• [Yazılı talep 1]:
Meclis konuşması metninden, içinde "CHP Beykoz ve" geçen sözcüklerle başlayıp "ve sevgiyle selamlıyorum." ile biten bölümü olduğu gibi kopyala.

* * * * * * *

CHP Beykoz ve İBB Meclis Üyesi Cemal Sataloğlu, Eylül ayı Beykoz Belediye Meclisi’nde gerçekleştirdiği konuşmasını ilçe yerel basını ile paylaştı. Sataloğlu’nun konuşma metnini orijinal haliyle okuyucularımıza aktırıyoruz.
Sayın başkan, değerli meclis üyeleri
ve değerli Beykozlular öncelikle hepinizi saygı ve sevgiyle selamlıyorum.
5018 sayılı bir kanun var. İşte bu
kanun gereği idare ilk 6 ay verilerini bizlerle paylaştı. Geliri neydi, gideri
neydi bu paralar nereden geldi, nerelere gitti ana hatları ile paylaşıldı. Burada
çok ayrıntıya elbette girmeyeceğim sizi teknik ile boğmak istemiyorum. Genel
bir fotoğrafı çizmeye çalışacağım sadece. Şunu da ayrıca belirtmek istiyorum bu
rapor geçmiş dönemlerde hazırlanan raporlara göre daha ciddi hazırlanmış.

* * * * * * *

• [Yazılı talep 2]:
Aşağıdaki satırların başından başlayıp "point(1228,18)" içeren satırla biten bölümü, "Where should I click to" yerine "Where should I tap to" koyarak ve başka hiçbir şeyi değiştirmeden yeniden yaz. Resimleri yanıta ekleme.

* * * * * * *

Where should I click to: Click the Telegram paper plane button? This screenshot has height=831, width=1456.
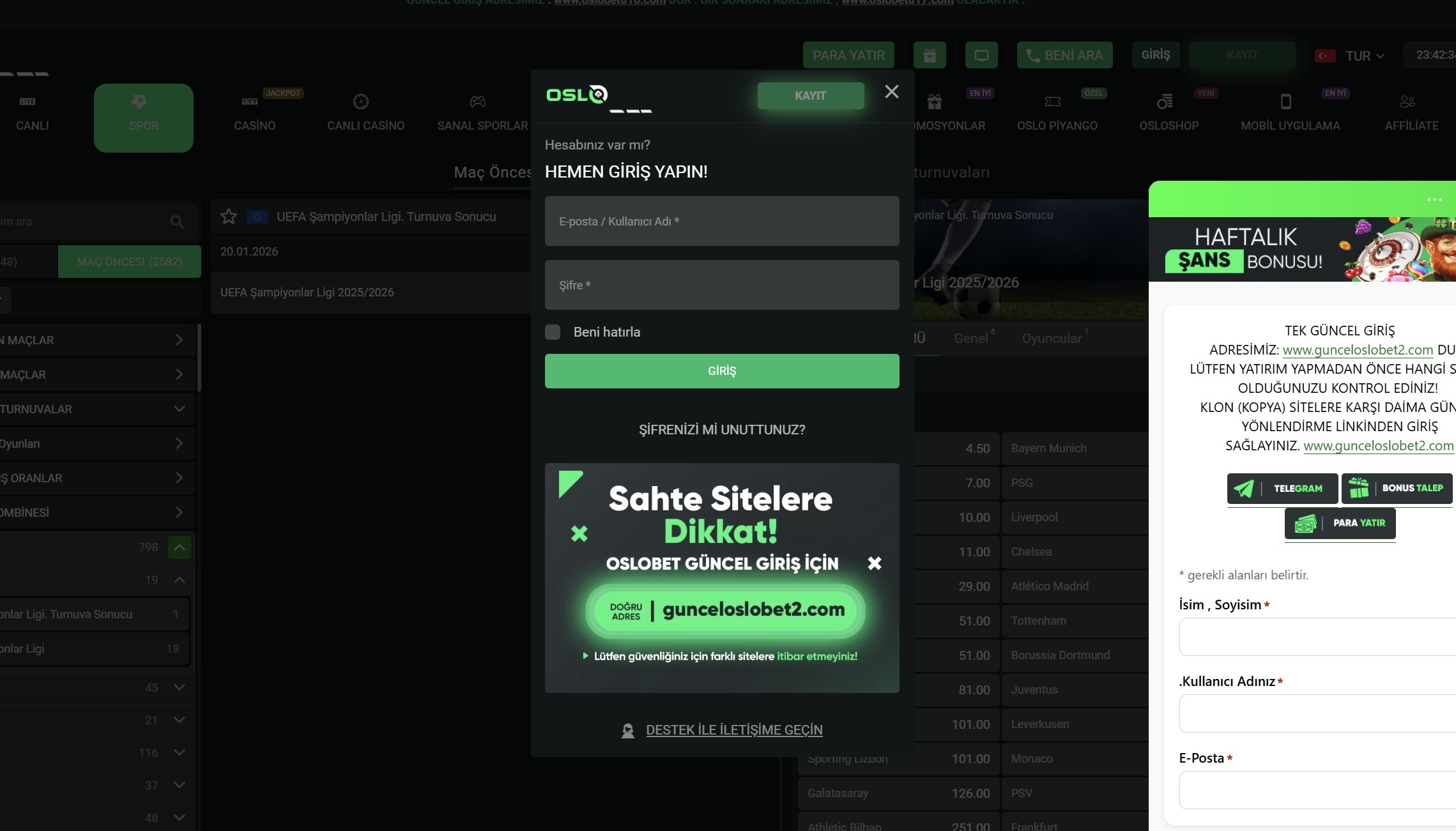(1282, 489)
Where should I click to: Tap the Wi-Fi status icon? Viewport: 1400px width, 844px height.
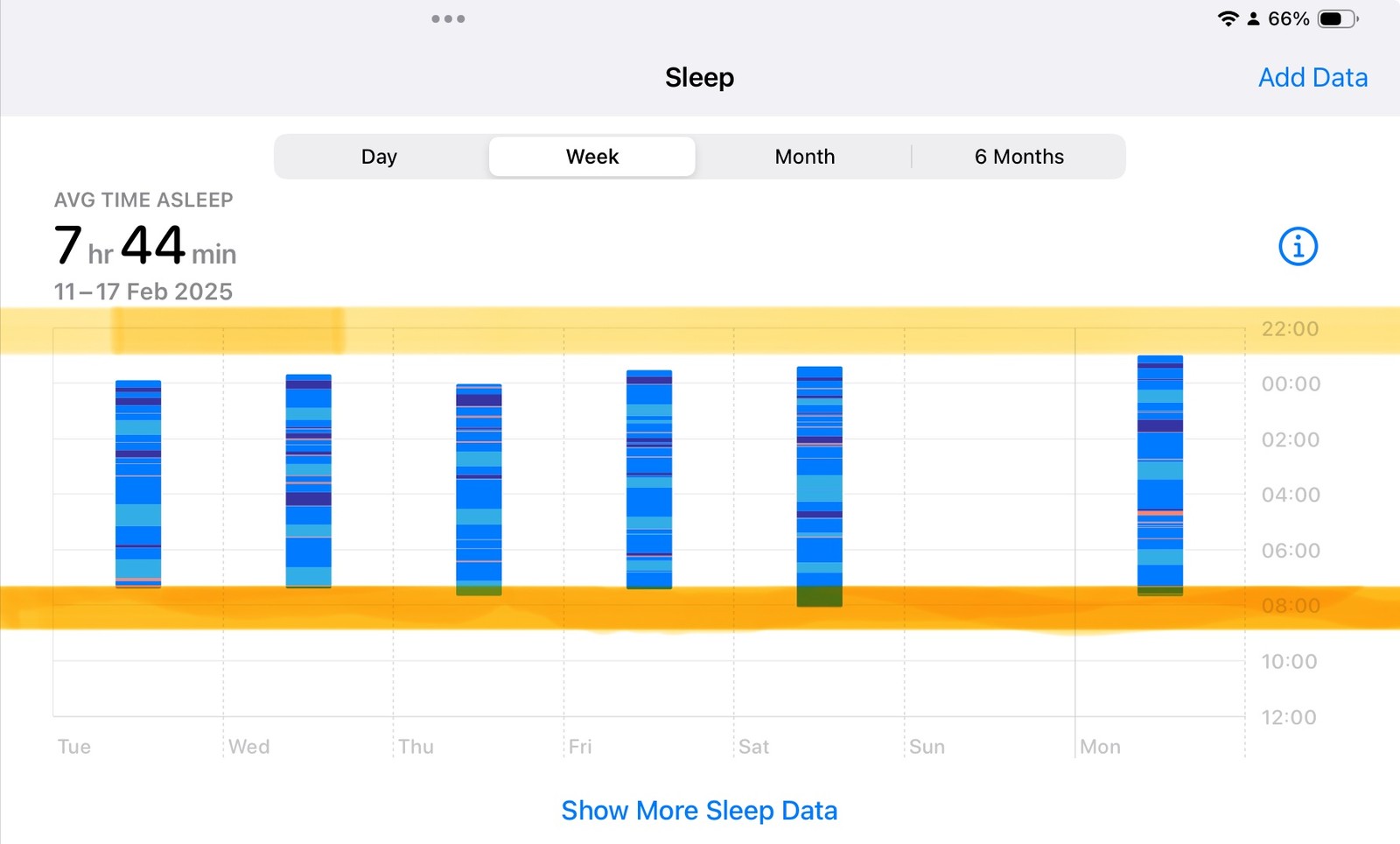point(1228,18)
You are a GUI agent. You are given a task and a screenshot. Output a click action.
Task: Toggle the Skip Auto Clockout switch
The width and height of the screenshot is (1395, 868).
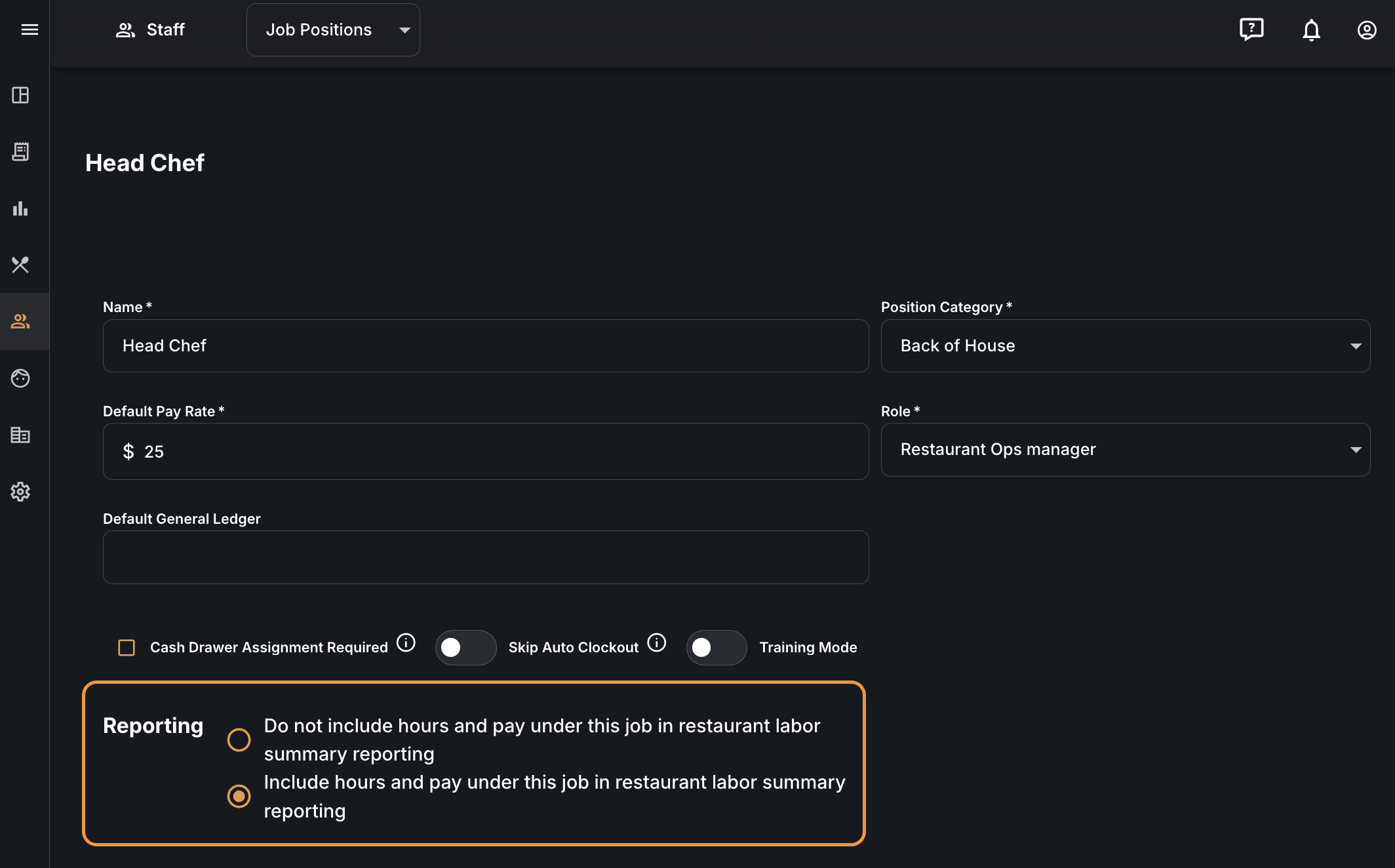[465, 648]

* * * * * * *

• [Yazılı çözüm 1]:
CHP Beykoz ve İBB Meclis Üyesi Cemal Sataloğlu, Eylül ayı Beykoz Belediye Meclisi’nde gerçekleştirdiği konuşmasını ilçe yerel basını ile paylaştı. Sataloğlu’nun konuşma metnini orijinal haliyle okuyucularımıza aktırıyoruz.
Sayın başkan, değerli meclis üyeleri
ve değerli Beykozlular öncelikle hepinizi saygı ve sevgiyle selamlıyorum.

• [Yazılı çözüm 2]:
Where should I tap to: Click the Telegram paper plane button? This screenshot has height=831, width=1456.
(1282, 489)
Where should I tap to: Tap the Wi-Fi status icon? Viewport: 1400px width, 844px height.
point(1228,18)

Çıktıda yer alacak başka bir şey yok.